Construction d’un mur de soutènement De gros efforts pour économiser beaucoup d’argent

Bruno Caillard

AVERTISSEMENT : ce qui suit est un exemple de réalisation et non une formation. La construction d’un mur de soutènement est un ouvrage lourd à ne pas prendre à la légère. Je vous recommande de vous documenter et de consulter des professionnels. En cas de doute, ne réalisez pas cet ouvrage vous-même mais faîtes appel à un professionnel. Vous êtes responsable de vos actes et je décline toutes responsabilités sur l’usage de ce qui est fait de cet article.

Conception

Le Mur a été réalisé avec des blocs à bancher de 27cm de large, sorte de parpaings creux que l’on pose à sec sans mortier et que l’on remplit de béton. Au fur et à mesure de la pose des blocs, on dispose des tores horizontaux et verticaux.

L’ouvrage fait 36m de long sur 1,60m de haut. Sa forme en courbe permet une meilleure résistance aux poussées ; il est auto-stable.

La semelle de fondation est un des points les plus importants. Elle doit être large et solide. La mienne fait 1m de large et 40cm d’épaisseur.

Ferraillage

Mise en place du féraillage. Les filles sont au boulot. C’est beaucoup de travail que j’ai sous-estimé.

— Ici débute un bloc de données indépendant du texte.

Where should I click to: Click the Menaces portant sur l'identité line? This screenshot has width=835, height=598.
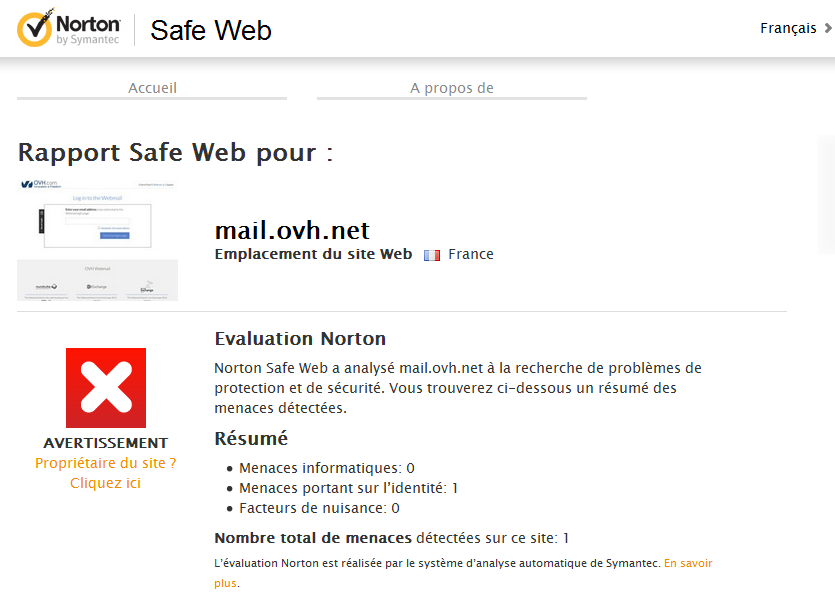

Le ferraillage est un autre point cruciale. La semelle reçoit un ferraillage très conséquent. La semelle doit être solidaire du mur. Au coulage de la semelle, des fers en attente doivent être prévus. On enfiche les bloc par dessus ensuite.

Vue plongeante. Il y a quelques jours, un orage apocalyptique a rempli le fond de la tranchée avec 20cm de boue. Résultat : 3 jours de nettoyage les mains dans la boue.
Plan de réalisation du contrefort


Le mur a un profil en L. Le pied du L étant la semelle qui doit être du côté Terre. Ainsi le poids de la terre fait pression sur la semelle ce qui garantie la stabilité de l’ouvrage. Voir figures c) et d) ci-dessous (source www.concretenetwork.com).


comme le montre la figure d) ci-dessus, j’ai réalisé des contreforts, sorte de petits murs de renforcement perpendiculaires au mur principal, orientés vers la terre et solidaire à la semelle. J’en ai disposé tous les 4m.

Couler le béton

La semelle est enfin coulée. Les conséquences d’un orage sont désormais moins à craindre.

La semelle a été coulée au camion-toupie mais les blocs ont été remplis par du béton réalisé sur place. C’est un travail de bête. Il aurait été préférable de remplir avec un camion-pompe mais le coût en est très élevé. Il faut aussi savoir qu’on ne peut pas remplir plus de 5 à 6 rangées de blocs car au dessus, il y a un risque que les blocs inférieurs éclatent sous la pression du béton. Donc, suivant la hauteur du mur, on remplit en plusieurs étapes. Les locations successives de camion-pompe peuvent alors faire grimper la facture d’où mon choix de le faire à la main.

Remplissage de la brouette. La petite Louise surveille
On apporte la brouette pleine sous le portique. On la monte au palan à chaîne (avantageusement remplacé par un palan électrique ultérieurement).
Et on vide la bête dans les blocs à bancher.



Drainage

Vue de derrière. On aperçoit les poteaux de renfort.

Il faut soigner le drainage. J’ai disposé un drain agricole derrière le mur au dessus de la semelle. Le drain est noyé dans 30cm de gravier. J’ai disposé un géotextile par dessus le gravier pour éviter une obstruction par les particules fines.

Des barbacanes, sorte de tuyaux creux traversant le mur de part en part, doivent être disposées tous les 5m dans le bas du mur. Les barbacanes empêchent l’eau de s’accumuler derrière le mur.

J’ai disposé des hourdis derrière le mur pour améliorer le drainage vertical.

Faire vite

Petit incident pendant les travaux : la pelleteuse est venu pour creuser la forme de la semelle. Nous avons préparé et ligaturé le ferraillage en attente de coulage du béton. Cette tâche a été très longue. C’était l’été et nous avons eu un gros orage qui a provoqué des éboulis de terre dans la forme de la semelle, recouvrant le ferraillage de 20cm de boue, beaucoup plus par endroit. Il a fallu déblayer tout cela sachant que le travail était rendu pénible par la présence du ferraillage dans la boue, que nous ne voulions pas détruire. Cela laisse des souvenirs... Conclusion : la construction d’un mur de soutènement ne doit pas trainer en longueur.

Le mur m’a couté environ 3000 euros de matériaux en 2001.